Kathie is redecorating our guestroom. Cherry will be the wood -mission is the style to maych an old rocker. This piece is the test piece- she likes it so I have more work ahead of me. Pretty simple. Mortise and tenon frame- all solid wood except the partial back. Did not have 6 or 8/4 so I laminated and used a 1/4 bit to make a groove and fill in front only with walnut. Turned into a nice fix!!!

Reactions: Like 10


----------



## Tclem (Nov 26, 2013)

Beautiful work
Tony

Reactions: Like 1


----------



## Sprung (Nov 26, 2013)

Very nice, Mike!

Reactions: Like 1


----------



## myingling (Nov 26, 2013)

Lookin good

Reactions: Like 1


----------



## DKMD (Nov 26, 2013)

I like it, Mike... The beautiful simplicity of craftsman/mission/shaker designs lets the wood do the talking.

Reactions: Like 1


----------



## BarbS (Nov 26, 2013)

I love the warmth of cherry.

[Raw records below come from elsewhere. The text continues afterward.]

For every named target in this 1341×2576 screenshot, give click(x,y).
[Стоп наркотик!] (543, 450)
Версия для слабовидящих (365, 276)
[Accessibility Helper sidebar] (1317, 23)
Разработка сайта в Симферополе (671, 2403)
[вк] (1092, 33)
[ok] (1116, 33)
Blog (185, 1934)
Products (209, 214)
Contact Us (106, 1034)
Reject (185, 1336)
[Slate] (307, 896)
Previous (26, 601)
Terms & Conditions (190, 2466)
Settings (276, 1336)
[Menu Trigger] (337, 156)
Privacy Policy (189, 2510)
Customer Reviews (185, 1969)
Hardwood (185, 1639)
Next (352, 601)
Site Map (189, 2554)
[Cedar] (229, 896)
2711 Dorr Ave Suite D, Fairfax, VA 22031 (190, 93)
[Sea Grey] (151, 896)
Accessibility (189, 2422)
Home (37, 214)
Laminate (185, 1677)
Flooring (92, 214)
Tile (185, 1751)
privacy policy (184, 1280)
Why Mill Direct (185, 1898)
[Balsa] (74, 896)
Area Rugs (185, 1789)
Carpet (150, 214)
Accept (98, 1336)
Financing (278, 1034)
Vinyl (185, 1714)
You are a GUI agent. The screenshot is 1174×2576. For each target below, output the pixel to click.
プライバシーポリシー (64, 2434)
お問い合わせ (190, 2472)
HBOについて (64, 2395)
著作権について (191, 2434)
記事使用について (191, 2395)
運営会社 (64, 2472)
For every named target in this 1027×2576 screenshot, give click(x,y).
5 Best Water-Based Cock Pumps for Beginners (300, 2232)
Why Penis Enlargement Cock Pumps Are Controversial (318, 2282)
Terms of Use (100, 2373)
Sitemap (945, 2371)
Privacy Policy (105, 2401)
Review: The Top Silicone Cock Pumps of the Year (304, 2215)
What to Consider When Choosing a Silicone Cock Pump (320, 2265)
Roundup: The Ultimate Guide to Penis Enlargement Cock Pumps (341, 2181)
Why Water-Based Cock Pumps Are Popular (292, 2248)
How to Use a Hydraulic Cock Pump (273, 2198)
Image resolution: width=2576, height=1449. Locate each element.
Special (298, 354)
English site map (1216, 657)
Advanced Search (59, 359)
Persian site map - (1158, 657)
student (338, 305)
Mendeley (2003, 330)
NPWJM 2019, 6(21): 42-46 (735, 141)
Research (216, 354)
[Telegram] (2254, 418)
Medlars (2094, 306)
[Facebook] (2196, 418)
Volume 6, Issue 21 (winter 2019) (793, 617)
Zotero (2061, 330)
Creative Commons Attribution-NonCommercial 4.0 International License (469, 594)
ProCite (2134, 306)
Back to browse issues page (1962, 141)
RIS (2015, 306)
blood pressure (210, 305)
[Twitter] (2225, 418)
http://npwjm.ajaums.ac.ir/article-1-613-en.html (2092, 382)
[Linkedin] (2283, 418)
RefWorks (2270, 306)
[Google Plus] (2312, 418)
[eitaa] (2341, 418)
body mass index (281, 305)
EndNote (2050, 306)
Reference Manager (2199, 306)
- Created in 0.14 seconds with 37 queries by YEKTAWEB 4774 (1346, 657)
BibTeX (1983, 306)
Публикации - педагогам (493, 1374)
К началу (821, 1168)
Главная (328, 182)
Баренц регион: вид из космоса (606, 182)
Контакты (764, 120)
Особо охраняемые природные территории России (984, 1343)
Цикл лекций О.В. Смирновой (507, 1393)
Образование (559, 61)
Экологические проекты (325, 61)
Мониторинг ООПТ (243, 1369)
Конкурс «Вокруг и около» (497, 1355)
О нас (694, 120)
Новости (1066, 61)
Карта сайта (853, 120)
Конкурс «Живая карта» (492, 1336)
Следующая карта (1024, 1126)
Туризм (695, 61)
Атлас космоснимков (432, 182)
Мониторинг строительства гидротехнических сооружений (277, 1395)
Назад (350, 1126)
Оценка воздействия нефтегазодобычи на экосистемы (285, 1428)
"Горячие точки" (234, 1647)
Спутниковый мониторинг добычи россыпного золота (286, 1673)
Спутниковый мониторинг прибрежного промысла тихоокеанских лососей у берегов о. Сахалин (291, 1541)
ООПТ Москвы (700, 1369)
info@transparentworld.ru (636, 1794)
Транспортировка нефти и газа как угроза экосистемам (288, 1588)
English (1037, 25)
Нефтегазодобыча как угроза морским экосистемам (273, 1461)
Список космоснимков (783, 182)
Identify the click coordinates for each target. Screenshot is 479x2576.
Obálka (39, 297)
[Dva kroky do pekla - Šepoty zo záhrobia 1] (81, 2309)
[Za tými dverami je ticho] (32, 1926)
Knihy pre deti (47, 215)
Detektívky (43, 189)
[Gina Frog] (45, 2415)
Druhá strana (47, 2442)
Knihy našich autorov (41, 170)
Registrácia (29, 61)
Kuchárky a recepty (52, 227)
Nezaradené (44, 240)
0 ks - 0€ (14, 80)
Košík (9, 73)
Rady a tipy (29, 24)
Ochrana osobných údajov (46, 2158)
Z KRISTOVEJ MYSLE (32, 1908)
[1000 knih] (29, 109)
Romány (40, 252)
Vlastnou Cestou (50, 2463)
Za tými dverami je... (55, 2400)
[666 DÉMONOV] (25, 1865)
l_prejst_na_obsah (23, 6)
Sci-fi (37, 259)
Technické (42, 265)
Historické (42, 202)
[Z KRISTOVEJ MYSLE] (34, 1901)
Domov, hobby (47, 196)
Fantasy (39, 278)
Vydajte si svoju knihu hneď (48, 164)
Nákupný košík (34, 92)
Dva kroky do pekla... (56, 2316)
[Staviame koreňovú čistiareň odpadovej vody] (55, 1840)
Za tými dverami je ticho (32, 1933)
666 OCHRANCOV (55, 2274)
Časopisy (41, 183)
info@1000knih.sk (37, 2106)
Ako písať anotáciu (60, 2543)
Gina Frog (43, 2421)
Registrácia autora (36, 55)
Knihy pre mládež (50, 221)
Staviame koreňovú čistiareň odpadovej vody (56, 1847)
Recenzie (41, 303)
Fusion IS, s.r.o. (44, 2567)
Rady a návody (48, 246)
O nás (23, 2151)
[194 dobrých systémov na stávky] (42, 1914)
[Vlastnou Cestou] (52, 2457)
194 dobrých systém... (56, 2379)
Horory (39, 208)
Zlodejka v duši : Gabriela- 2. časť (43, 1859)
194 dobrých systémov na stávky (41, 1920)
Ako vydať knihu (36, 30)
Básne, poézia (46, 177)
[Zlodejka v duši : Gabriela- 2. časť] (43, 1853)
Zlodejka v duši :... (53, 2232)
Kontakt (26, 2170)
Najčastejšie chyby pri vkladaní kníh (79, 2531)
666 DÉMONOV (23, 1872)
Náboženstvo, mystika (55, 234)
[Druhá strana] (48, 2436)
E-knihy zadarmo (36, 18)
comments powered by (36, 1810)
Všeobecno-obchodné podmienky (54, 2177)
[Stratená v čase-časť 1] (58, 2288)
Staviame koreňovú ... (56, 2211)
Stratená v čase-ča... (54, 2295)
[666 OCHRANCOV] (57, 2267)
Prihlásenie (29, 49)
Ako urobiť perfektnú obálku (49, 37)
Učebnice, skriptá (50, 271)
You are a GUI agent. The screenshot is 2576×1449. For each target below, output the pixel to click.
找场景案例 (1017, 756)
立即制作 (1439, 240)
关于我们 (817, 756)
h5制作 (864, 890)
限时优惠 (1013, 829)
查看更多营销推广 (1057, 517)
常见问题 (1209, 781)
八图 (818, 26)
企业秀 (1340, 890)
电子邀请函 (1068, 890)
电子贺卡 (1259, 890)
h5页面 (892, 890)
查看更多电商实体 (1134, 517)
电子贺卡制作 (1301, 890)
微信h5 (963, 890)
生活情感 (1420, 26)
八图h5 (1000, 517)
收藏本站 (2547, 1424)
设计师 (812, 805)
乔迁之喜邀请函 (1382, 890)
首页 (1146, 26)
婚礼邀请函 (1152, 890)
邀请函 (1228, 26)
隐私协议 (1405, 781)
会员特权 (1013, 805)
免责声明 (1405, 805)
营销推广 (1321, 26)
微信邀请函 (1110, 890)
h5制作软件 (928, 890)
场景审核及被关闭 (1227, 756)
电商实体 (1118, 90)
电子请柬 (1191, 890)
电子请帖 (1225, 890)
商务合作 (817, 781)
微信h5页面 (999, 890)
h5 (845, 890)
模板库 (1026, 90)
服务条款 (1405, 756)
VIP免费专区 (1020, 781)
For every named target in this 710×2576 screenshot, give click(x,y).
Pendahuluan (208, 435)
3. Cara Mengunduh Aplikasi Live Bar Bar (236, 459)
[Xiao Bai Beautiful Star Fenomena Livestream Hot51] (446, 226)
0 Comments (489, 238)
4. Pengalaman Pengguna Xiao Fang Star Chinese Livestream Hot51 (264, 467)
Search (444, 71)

Very nice, Mike!

Reactions: Like 1


----------



## barry richardson (Nov 27, 2013)

Looks great Mike, Cherry is about my all time favorite, a pleasure to work with, smells great, and the older it gets, the better it looks...

Reactions: Like 1


----------



## rdnkmedic (Nov 27, 2013)

Beautiful work, Mike. Simple and functional. Outstanding.

Reactions: Like 1


----------



## Mike1950 (Nov 27, 2013)

Thanks all- I have to agree with Barry- cherry is nice to work with and it had been a while- the sweet smell is nice.


----------



## Phaedrus (Nov 29, 2013)

Mike, 
That little cabinet turned out great! I look forward to seeing what else you come up with for the room!

Reactions: Like 1


----------



## NYWoodturner (Dec 3, 2013)

Very nice work Mike. Good job on the finish too. I love working with cherry but find finishing flatwork very difficult to finish without that blotchy effect.
What did you use?


----------



## Mike1950 (Dec 4, 2013)

NYWoodturner said:


> Very nice work Mike. Good job on the finish too. I love working with cherry but find finishing flatwork very difficult to finish without that blotchy effect.
> What did you use?



My same old dependable wipe-on oil/poly from general. 3 coats-an extra on top, steel wool 000 and then wipe on gel satin-general. They work good for me- kinda no brainer finish. I agree though- the machine work is easy- if you have done one mortise they are all the same. Finish is the key.
Cherry is deceiving- I am pretty good a seeing the figure and I did not see the figure in this wood- sure made it hard to plane!!!


----------